I'm not really excited at all by psychoanalysis. I've become quite dismayed at the confusion of definitions and methods and the ease with which any author can develop new concepts and models. And this is especially because I regard both treatment and indeed the core theoretical areas to be irreplaceable. This was the reason for my efforts to reflect the situation of the clinician in the complexity of the research work as far as it was do-able. Thus I come from the methodogical side in the tradition of an inductive researcher. And I've never really been interested in hypothesis-tested designs. And I'm also not really the right person for it.

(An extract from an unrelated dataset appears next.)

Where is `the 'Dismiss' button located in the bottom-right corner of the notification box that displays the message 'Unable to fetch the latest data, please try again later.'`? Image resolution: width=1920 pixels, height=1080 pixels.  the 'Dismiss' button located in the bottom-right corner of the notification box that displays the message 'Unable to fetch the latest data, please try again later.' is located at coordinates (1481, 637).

5. Have you got a motto on life or a favourite saying?
I don't think in terms of mottos, but I often notice that verses from poems and fairytales come into my head. Here are a few of them:

"The morning is my joy, I climb the mountain in the hour of silence, up to the vast expanse, and greet you Germany from the bottom of my heart." (Eichendorff)
"Come away with us said the donkey to the dog, you'll always find something better than death." (The Bremen Town Musicians)

"The night stepped calmly onto land, leaning dreamily on the mountains." (This was how my mother imagined and wished death to be. Let's hope it was like that.)

All of these particles open our heart, and without this openness that embraces the fundamental pleasure in things, the solidary struggle against traumatisation and the acceptance of the farewell, I wouldn't dare to get so intensively involved with other people, whether they happen to be momentarily mentally ill or not. Without this internal debate with myself during analysis, I don't believe I would have acquired this ability. To that extent I really am excited by analysis, and especially by my analysts.